▶ _What the task requires_:
When you copy the records that follow, please keep every word exactly as it is and leave out the pictures.

▶ _Data section_:
================
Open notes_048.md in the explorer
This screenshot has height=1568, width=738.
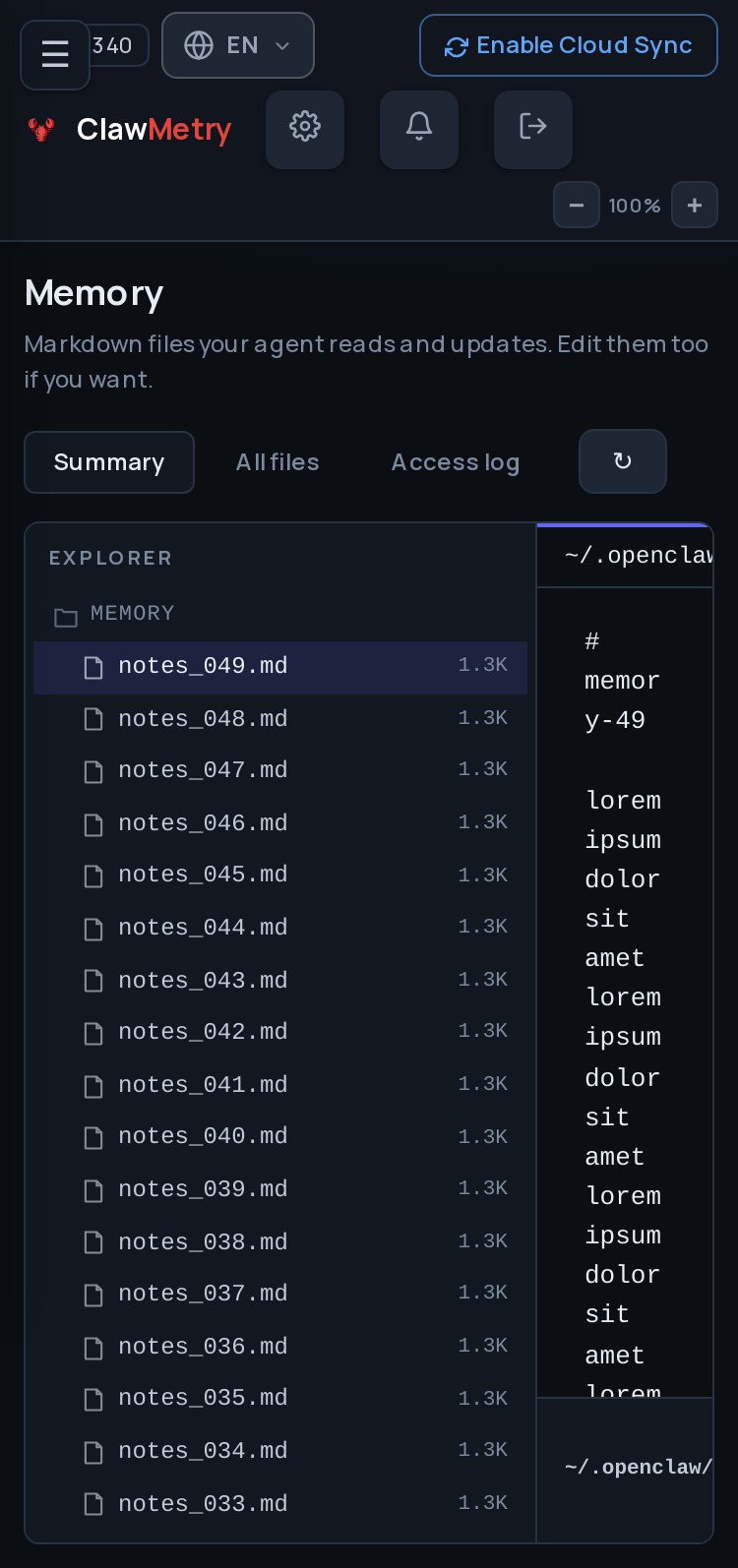(280, 719)
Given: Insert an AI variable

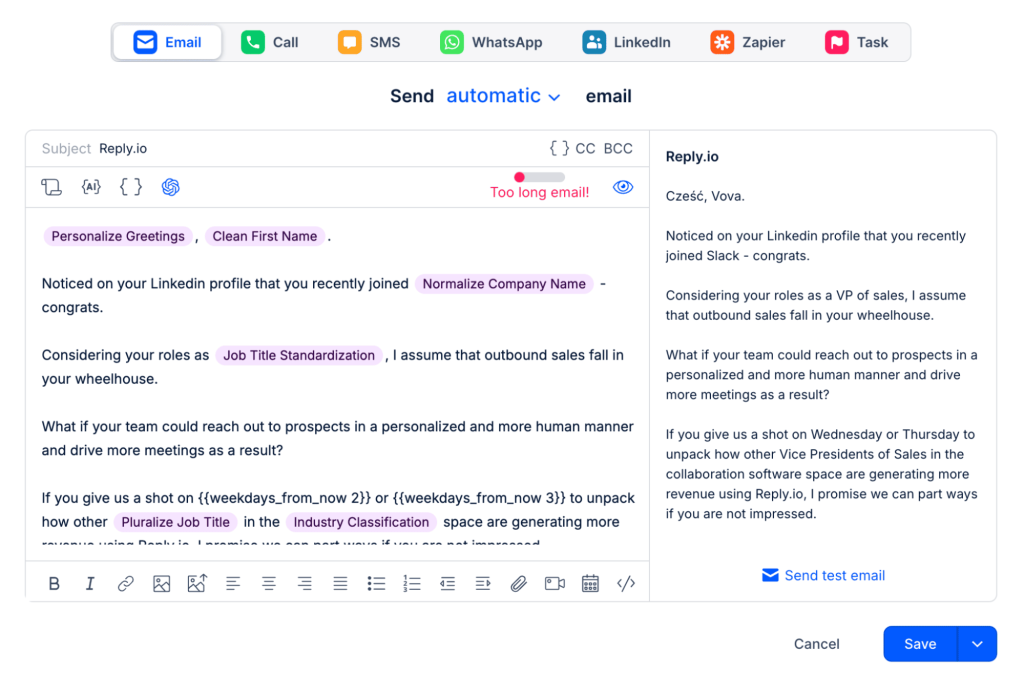Looking at the screenshot, I should (91, 187).
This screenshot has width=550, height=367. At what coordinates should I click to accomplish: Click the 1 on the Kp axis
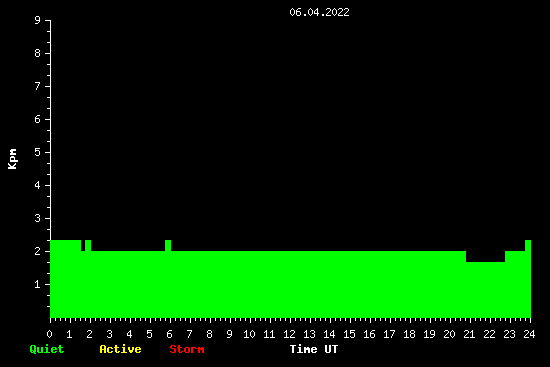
================
▶ _Problem solution_:
Open notes_048.md in the explorer
This screenshot has height=1568, width=738.
(280, 719)
Given: Insert an AI variable

Looking at the screenshot, I should (91, 187).
This screenshot has width=550, height=367. At what coordinates should I click to accomplish: Click the 1 on the Kp axis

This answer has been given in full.